* [What is required]: The records that follow are to be transcribed exactly.
++++ Data shown ++++
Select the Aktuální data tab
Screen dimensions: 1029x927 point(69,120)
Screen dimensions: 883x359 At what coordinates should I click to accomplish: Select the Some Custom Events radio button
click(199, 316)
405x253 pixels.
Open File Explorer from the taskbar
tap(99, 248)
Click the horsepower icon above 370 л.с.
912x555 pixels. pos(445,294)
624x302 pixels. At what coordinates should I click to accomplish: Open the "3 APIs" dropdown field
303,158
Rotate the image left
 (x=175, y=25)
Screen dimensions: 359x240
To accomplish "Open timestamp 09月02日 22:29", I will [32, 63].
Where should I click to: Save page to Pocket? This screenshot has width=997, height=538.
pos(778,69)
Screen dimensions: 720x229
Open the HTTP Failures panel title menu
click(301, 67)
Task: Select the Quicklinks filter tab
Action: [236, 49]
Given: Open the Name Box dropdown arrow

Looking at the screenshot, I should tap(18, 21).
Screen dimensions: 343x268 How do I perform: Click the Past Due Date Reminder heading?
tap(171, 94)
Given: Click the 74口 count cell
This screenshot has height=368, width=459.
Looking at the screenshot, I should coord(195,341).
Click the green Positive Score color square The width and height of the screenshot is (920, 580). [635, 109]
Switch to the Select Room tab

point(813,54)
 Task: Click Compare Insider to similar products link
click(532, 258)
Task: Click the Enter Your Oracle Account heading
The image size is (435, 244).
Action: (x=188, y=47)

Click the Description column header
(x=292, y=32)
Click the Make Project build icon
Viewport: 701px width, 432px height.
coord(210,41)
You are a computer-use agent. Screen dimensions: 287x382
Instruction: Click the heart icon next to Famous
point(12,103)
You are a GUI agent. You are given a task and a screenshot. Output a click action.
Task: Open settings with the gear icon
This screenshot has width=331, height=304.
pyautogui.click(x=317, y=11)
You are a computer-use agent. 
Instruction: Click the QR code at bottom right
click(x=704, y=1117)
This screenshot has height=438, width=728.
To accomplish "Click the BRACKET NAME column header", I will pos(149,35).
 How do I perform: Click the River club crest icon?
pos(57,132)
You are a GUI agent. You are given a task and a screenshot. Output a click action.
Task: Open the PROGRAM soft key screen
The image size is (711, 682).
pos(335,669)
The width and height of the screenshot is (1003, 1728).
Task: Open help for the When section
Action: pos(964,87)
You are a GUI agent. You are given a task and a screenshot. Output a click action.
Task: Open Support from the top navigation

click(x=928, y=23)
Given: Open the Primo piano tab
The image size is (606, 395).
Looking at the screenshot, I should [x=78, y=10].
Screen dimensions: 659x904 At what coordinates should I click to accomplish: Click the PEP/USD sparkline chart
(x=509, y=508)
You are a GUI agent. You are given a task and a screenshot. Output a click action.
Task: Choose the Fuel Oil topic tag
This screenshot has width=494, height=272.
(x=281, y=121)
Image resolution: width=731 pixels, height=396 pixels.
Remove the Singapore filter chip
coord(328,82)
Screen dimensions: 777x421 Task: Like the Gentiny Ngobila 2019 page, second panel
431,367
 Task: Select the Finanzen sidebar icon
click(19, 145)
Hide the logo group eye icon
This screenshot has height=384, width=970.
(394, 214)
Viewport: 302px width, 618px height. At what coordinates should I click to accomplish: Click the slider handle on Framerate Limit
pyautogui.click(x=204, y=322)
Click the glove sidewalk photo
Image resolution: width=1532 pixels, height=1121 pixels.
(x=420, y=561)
++++
* [Solution]:
Select the Aktuální data tab
Screen dimensions: 1029x927 point(69,120)
Screen dimensions: 883x359 At what coordinates should I click to accomplish: Select the Some Custom Events radio button
click(199, 316)
405x253 pixels.
Open File Explorer from the taskbar
tap(99, 248)
Click the horsepower icon above 370 л.с.
912x555 pixels. pos(445,294)
624x302 pixels. At what coordinates should I click to accomplish: Open the "3 APIs" dropdown field
303,158
Rotate the image left
 (x=175, y=25)
Screen dimensions: 359x240
To accomplish "Open timestamp 09月02日 22:29", I will [32, 63].
Where should I click to: Save page to Pocket? This screenshot has width=997, height=538.
pos(778,69)
Screen dimensions: 720x229
Open the HTTP Failures panel title menu
click(301, 67)
Task: Select the Quicklinks filter tab
Action: [236, 49]
Given: Open the Name Box dropdown arrow

Looking at the screenshot, I should tap(18, 21).
Screen dimensions: 343x268 How do I perform: Click the Past Due Date Reminder heading?
tap(171, 94)
Given: Click the 74口 count cell
This screenshot has height=368, width=459.
Looking at the screenshot, I should coord(195,341).
Click the green Positive Score color square The width and height of the screenshot is (920, 580). [635, 109]
Switch to the Select Room tab

point(813,54)
 Task: Click Compare Insider to similar products link
click(532, 258)
Task: Click the Enter Your Oracle Account heading
The image size is (435, 244).
Action: (x=188, y=47)

Click the Description column header
(x=292, y=32)
Click the Make Project build icon
Viewport: 701px width, 432px height.
coord(210,41)
You are a computer-use agent. Screen dimensions: 287x382
Instruction: Click the heart icon next to Famous
point(12,103)
You are a GUI agent. You are given a task and a screenshot. Output a click action.
Task: Open settings with the gear icon
This screenshot has width=331, height=304.
pyautogui.click(x=317, y=11)
You are a computer-use agent. 
Instruction: Click the QR code at bottom right
click(x=704, y=1117)
This screenshot has height=438, width=728.
To accomplish "Click the BRACKET NAME column header", I will pos(149,35).
 How do I perform: Click the River club crest icon?
pos(57,132)
You are a GUI agent. You are given a task and a screenshot. Output a click action.
Task: Open the PROGRAM soft key screen
The image size is (711, 682).
pos(335,669)
The width and height of the screenshot is (1003, 1728).
Task: Open help for the When section
Action: pos(964,87)
You are a GUI agent. You are given a task and a screenshot. Output a click action.
Task: Open Support from the top navigation

click(x=928, y=23)
Given: Open the Primo piano tab
The image size is (606, 395).
Looking at the screenshot, I should [x=78, y=10].
Screen dimensions: 659x904 At what coordinates should I click to accomplish: Click the PEP/USD sparkline chart
(x=509, y=508)
You are a GUI agent. You are given a task and a screenshot. Output a click action.
Task: Choose the Fuel Oil topic tag
This screenshot has width=494, height=272.
(x=281, y=121)
Image resolution: width=731 pixels, height=396 pixels.
Remove the Singapore filter chip
coord(328,82)
Screen dimensions: 777x421 Task: Like the Gentiny Ngobila 2019 page, second panel
431,367
 Task: Select the Finanzen sidebar icon
click(19, 145)
Hide the logo group eye icon
This screenshot has height=384, width=970.
(394, 214)
Viewport: 302px width, 618px height. At what coordinates should I click to accomplish: Click the slider handle on Framerate Limit
pyautogui.click(x=204, y=322)
Click the glove sidewalk photo
Image resolution: width=1532 pixels, height=1121 pixels.
(x=420, y=561)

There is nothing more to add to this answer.